Estimating the cost-effectiveness of linezolid for the treatment of methicillin-resistant Staphylococcus aureus nosocomial pneumonia in Taiwan

Authors: Po-Chang Lin, Bruce C.M. Wang, Richard Kim, Andrew Magyar, Chung-Chih Lai, Ya-Wen Yang, Yhu-Chering Huang
Journal: Journal of Microbiology, Immunology and Infection
Year: 2016

BACKGROUND/PURPOSE: Methicillin-resistant Staphylococcus aureus (MRSA) nosocomial pneumonia (NP) is associated with higher resource utilization, increased hospital stays, and mortality. We present a health economics model to understand the impact of using linezolid as the first-line treatment of MRSA NP in Taiwan.
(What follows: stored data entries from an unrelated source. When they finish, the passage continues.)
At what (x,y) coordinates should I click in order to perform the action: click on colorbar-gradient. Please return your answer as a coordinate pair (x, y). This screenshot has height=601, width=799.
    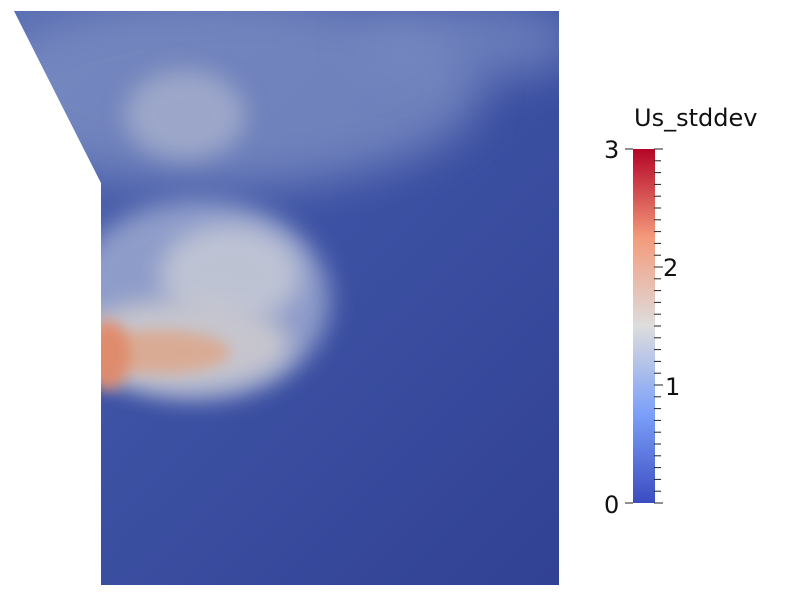
    Looking at the image, I should click on (644, 326).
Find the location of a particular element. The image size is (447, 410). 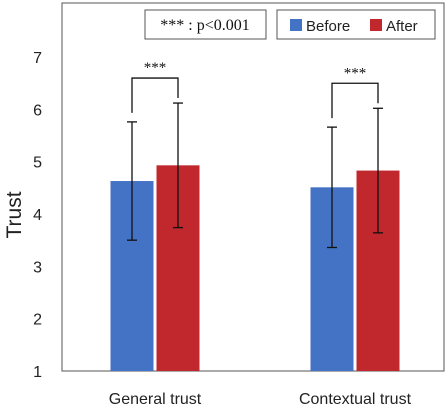

y-tick-label: 7 is located at coordinates (38, 58).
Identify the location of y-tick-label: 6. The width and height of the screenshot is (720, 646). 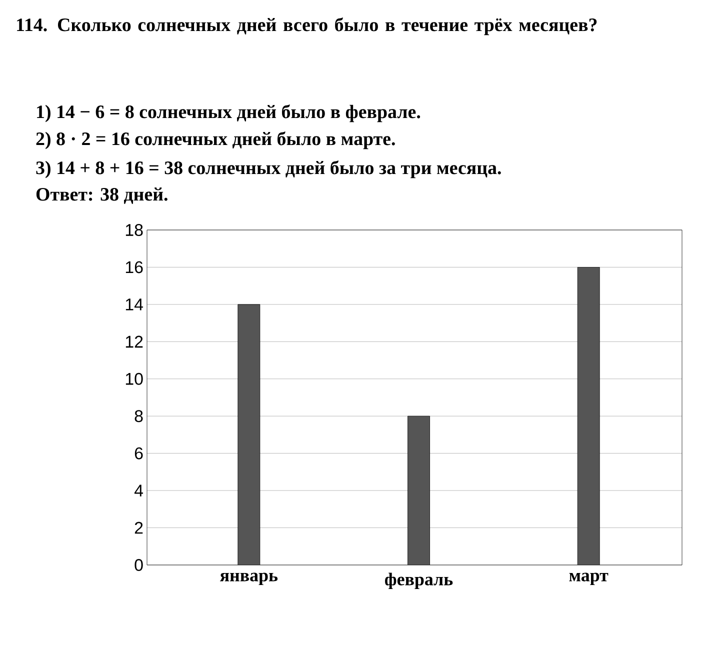
(138, 454).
METHODS: We developed a cost-effectiveness model to estimate the costs and clinical outcomes of using linezolid 600 mg b.i.d. versus vancomycin 15 mg/kg b.i.d. as the first-line treatment of MRSA NP in Taiwan. The model is a decision-analytic analysis in which a MRSA-confirmed patient is simulated to utilize one of the treatments, using data from a clinical trial. Within each treatment arm, the patient can or cannot achieve clinical cure. Regardless of whether the clinical cure was achieved or not, the patient may or may not have experienced an adverse event. The per-protocol results for clinical cure were 57.6% and 46.6% for linezolid and vancomycin, respectively.
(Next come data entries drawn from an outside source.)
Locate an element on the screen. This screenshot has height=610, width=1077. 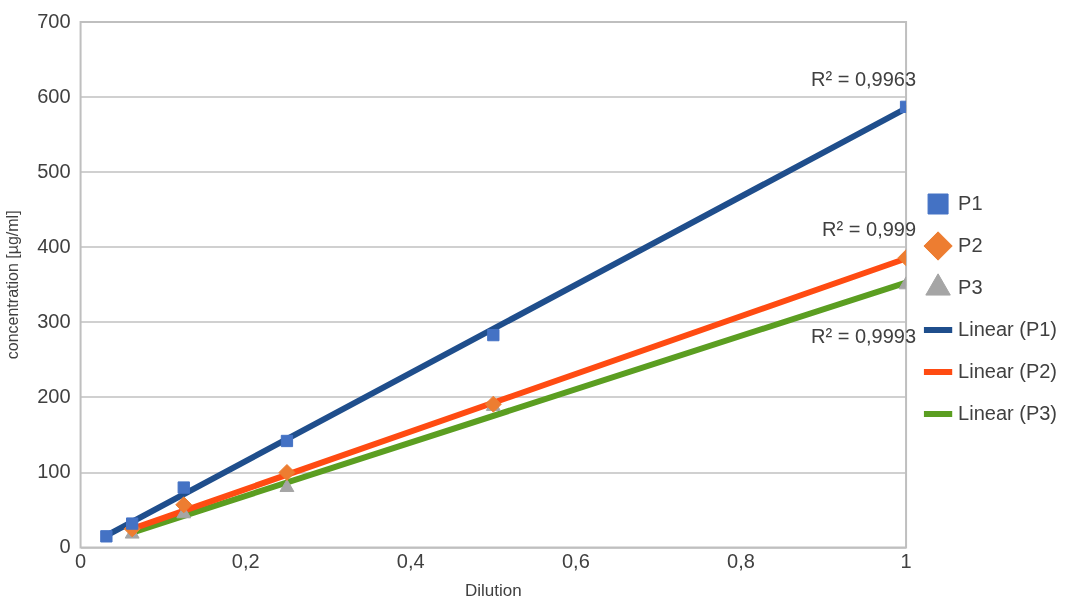
x-tick-label: 0,6 is located at coordinates (576, 562).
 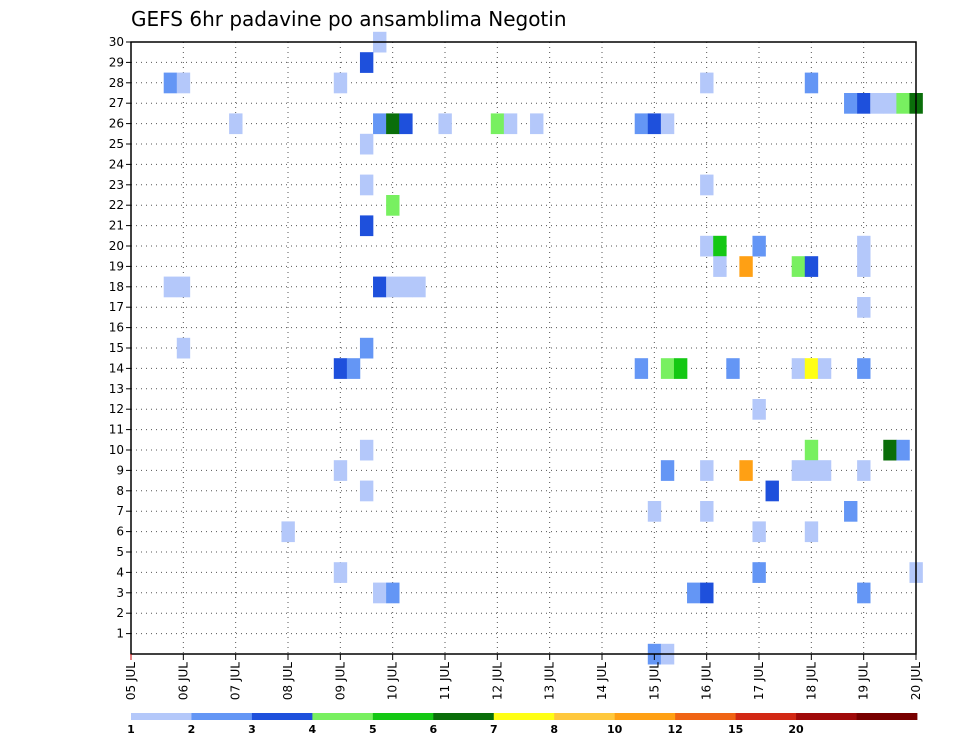 What do you see at coordinates (497, 681) in the screenshot?
I see `x-tick-label: 12 JUL` at bounding box center [497, 681].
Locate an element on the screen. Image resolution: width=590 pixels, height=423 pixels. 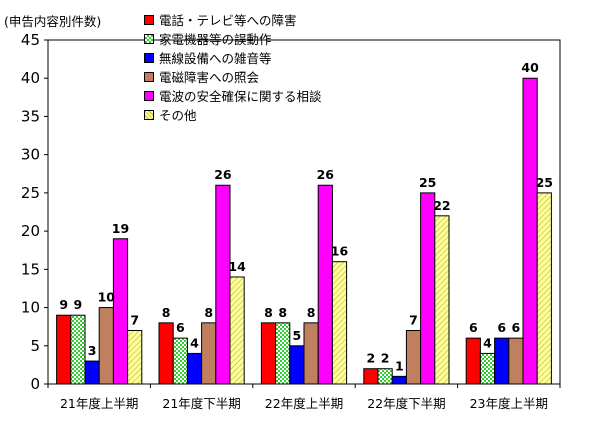
y-tick-label: 20 is located at coordinates (30, 231).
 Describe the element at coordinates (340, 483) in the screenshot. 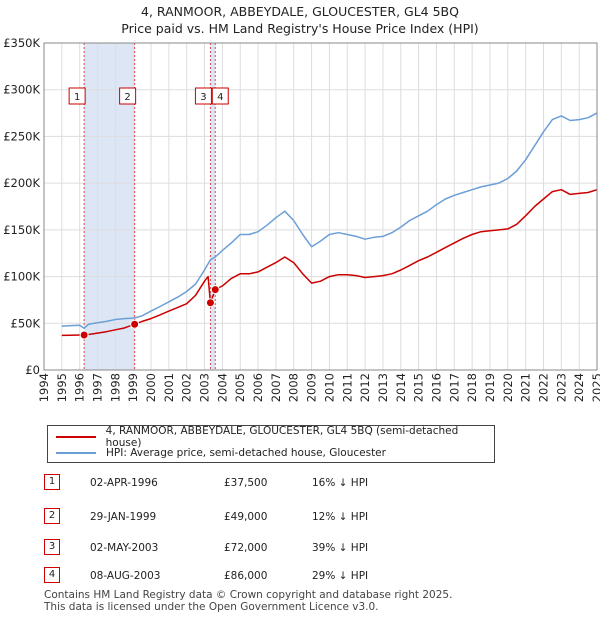

I see `sale-hpi: 16% ↓ HPI` at that location.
RESULTS: The total cost of linezolid was $376 more per patient than that of vancomycin. Drug costs were higher for linezolid than for vancomycin ($1108 vs. $233), and hospitalization costs were lower ($4998 vs. $5496). With higher cost and higher cure rates for linezolid, the incremental cost per cure was $3421.

CONCLUSION: This study projects linezolid to have higher drug costs, lower hospital costs, and higher overall costs compared with vancomycin. This is balanced against the higher clinical cure rate for linezolid. Depending on the willingness to pay for clinical cure, linezolid could be cost effective as the first-line treatment of NP in Taiwan.